Devices can connect to a network using wired or wireless technology. OCR J277 names three connection methods:

Method	Type	Technology
Ethernet	Wired	Uses copper or fibre-optic cables; data sent as electrical or light pulses
Wi-Fi	Wireless	Uses radio waves; devices connect to a wireless access point
Bluetooth	Wireless	Uses short-range radio waves; designed for direct device-to-device connections at close range

OCR J277 requires understanding of benefits and drawbacks of wired vs. wireless, and knowing which connection method suits a given scenario. How Ethernet, Wi-Fi, and Bluetooth work internally is NOT required.

Comparing wired and wireless:

Factor	Wired (Ethernet)	Wireless (Wi-Fi/Bluetooth)
Speed	Fast and consistent	Variable; affected by interference
Reliability	High — not subject to interference	Lower — signal weakens with distance/obstacles
Security	More secure — physical access required	Less secure — signals can be intercepted
Convenience	Requires physical cable to each device	No cables; devices can move freely
Cost	Higher infrastructure cost (cabling)	Lower per-device cost; no cabling

Scenario guidance:

• Fixed desktop computers in a school → wired (reliable, secure, consistent speed)
• Laptops used in different rooms → Wi-Fi (mobility essential)
• Wireless headphones or keyboard → Bluetooth (short-range, no infrastructure needed)

Encryption is the process of converting data into an unreadable form (ciphertext) using a mathematical algorithm and a key. Only someone with the correct decryption key can restore the original data.

On networks, encryption protects data while it is being transmitted — even if intercepted, it cannot be read without the key.

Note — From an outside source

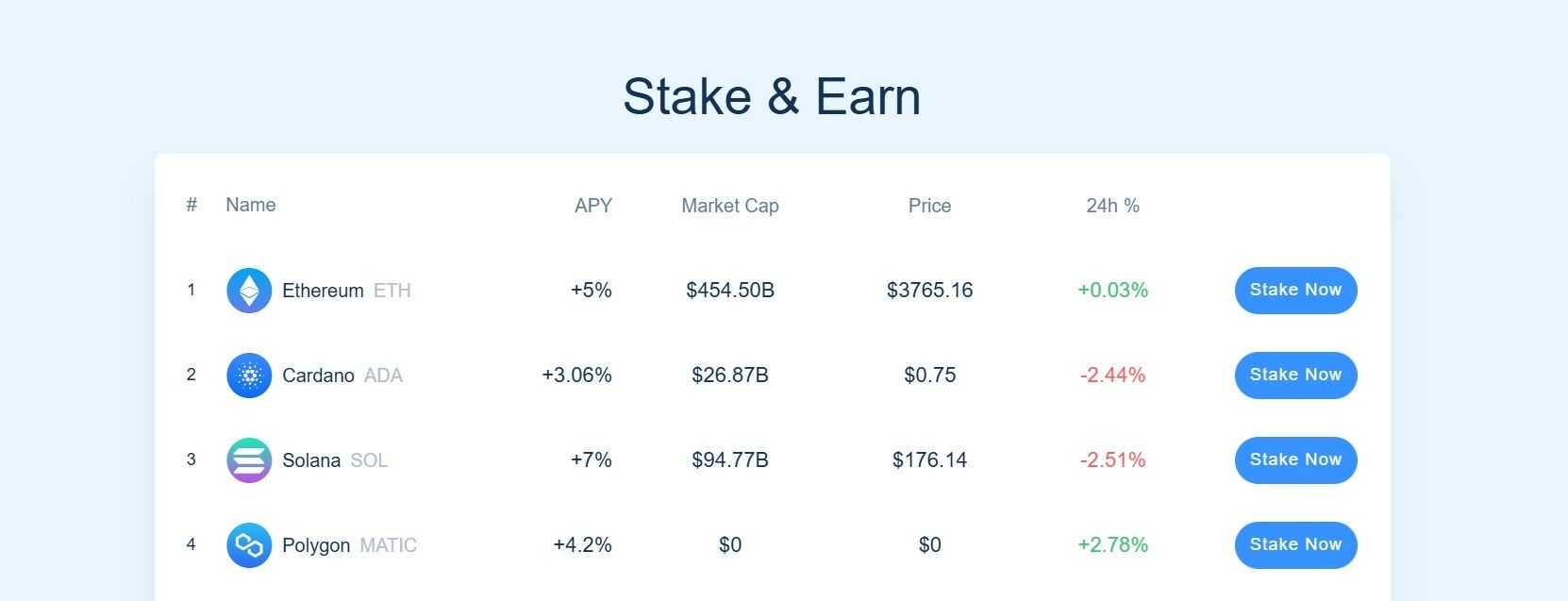Click Solana's -2.51% change value

click(x=1112, y=460)
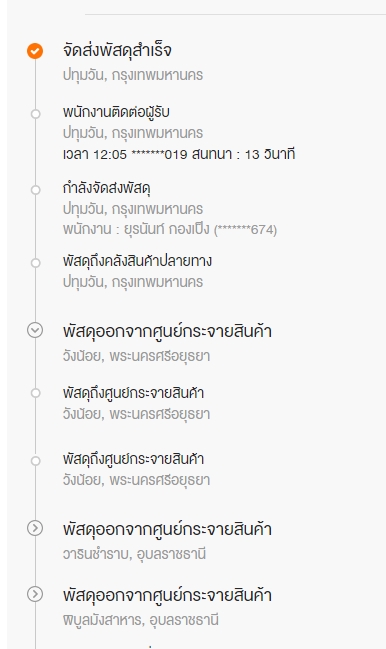Collapse the วังน้อย departure group with the down chevron
386x649 pixels.
(35, 330)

• HTTPS uses encryption (TLS/SSL) to protect data sent between browsers and websites
• Wi-Fi encryption (e.g. WPA2/WPA3) protects wireless transmissions from being intercepted by nearby devices

Every device on a network needs an address so data can be routed correctly.

IP address:

• Assigned to a device for communication across networks
• Used by routers to route data packets from source to destination
• Two versions: IPv4 (e.g. 192.168.1.10 — 32-bit, ~4.3 billion addresses) and IPv6 (e.g. 2001:0db8:85a3::8a2e:0370:7334 — 128-bit, vastly more addresses)
• IPv6 was introduced because IPv4 addresses were running out as the internet grew

NOT required: understanding the difference between static/dynamic or public/private IP addresses.

MAC address:

• A unique identifier permanently assigned to a network device's hardware (NIC) at manufacture
• Format: 6 pairs of hexadecimal digits, e.g. A1:B2:C3:D4:E5:F6
• Used within a local network (LAN) to identify specific devices; switches use MAC addresses to direct data to the correct device
• Cannot normally be changed (it is "burned in" to the hardware)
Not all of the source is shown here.